▶ WHAT IS NEEDED
Both the line with "Open transformer settings via gear icon" and the line with "Capture a screenshot" in the records below must appear in the output, along with every line between them, exactly and with nothing added.

━━━━━━━━━━━━━━━━

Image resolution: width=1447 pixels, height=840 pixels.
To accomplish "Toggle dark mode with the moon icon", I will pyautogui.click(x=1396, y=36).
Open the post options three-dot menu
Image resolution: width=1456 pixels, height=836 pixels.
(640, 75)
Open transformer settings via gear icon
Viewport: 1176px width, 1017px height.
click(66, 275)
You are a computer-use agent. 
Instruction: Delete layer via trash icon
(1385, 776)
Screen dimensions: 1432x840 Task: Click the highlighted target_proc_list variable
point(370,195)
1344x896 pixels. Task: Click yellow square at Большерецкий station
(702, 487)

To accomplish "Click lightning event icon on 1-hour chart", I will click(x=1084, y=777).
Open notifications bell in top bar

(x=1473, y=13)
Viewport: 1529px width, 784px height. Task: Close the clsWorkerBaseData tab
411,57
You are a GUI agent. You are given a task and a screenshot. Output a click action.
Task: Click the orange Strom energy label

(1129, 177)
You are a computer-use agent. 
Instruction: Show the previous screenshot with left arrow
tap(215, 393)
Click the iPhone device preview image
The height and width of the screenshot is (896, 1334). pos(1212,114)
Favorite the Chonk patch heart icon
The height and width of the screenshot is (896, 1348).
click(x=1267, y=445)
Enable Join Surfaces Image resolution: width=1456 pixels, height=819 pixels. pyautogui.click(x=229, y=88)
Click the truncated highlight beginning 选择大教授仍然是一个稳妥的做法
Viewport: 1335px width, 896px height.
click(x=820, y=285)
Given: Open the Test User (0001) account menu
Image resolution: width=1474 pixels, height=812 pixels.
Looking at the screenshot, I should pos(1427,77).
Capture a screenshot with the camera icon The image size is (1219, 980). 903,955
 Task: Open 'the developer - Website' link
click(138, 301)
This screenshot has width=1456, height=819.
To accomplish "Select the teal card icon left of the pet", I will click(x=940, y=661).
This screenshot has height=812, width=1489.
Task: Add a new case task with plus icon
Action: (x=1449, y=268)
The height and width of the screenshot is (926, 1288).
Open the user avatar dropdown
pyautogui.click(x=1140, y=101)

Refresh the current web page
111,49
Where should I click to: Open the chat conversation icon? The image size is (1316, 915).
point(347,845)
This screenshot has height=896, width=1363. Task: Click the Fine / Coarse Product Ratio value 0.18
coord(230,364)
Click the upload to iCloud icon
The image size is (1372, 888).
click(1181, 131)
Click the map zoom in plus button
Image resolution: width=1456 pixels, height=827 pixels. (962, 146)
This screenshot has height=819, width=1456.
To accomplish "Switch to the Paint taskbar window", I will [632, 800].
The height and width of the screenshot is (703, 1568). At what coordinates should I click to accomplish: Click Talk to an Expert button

━━━━━━━━━━━━━━━━

▶ RESPONSE TO THE EXERCISE
Open transformer settings via gear icon
Viewport: 1176px width, 1017px height.
click(66, 275)
You are a computer-use agent. 
Instruction: Delete layer via trash icon
(1385, 776)
Screen dimensions: 1432x840 Task: Click the highlighted target_proc_list variable
point(370,195)
1344x896 pixels. Task: Click yellow square at Большерецкий station
(702, 487)

To accomplish "Click lightning event icon on 1-hour chart", I will click(x=1084, y=777).
Open notifications bell in top bar

(x=1473, y=13)
Viewport: 1529px width, 784px height. Task: Close the clsWorkerBaseData tab
411,57
You are a GUI agent. You are given a task and a screenshot. Output a click action.
Task: Click the orange Strom energy label

(1129, 177)
You are a computer-use agent. 
Instruction: Show the previous screenshot with left arrow
tap(215, 393)
Click the iPhone device preview image
The height and width of the screenshot is (896, 1334). pos(1212,114)
Favorite the Chonk patch heart icon
The height and width of the screenshot is (896, 1348).
click(x=1267, y=445)
Enable Join Surfaces Image resolution: width=1456 pixels, height=819 pixels. pyautogui.click(x=229, y=88)
Click the truncated highlight beginning 选择大教授仍然是一个稳妥的做法
Viewport: 1335px width, 896px height.
click(x=820, y=285)
Given: Open the Test User (0001) account menu
Image resolution: width=1474 pixels, height=812 pixels.
Looking at the screenshot, I should pos(1427,77).
Capture a screenshot with the camera icon The image size is (1219, 980). 903,955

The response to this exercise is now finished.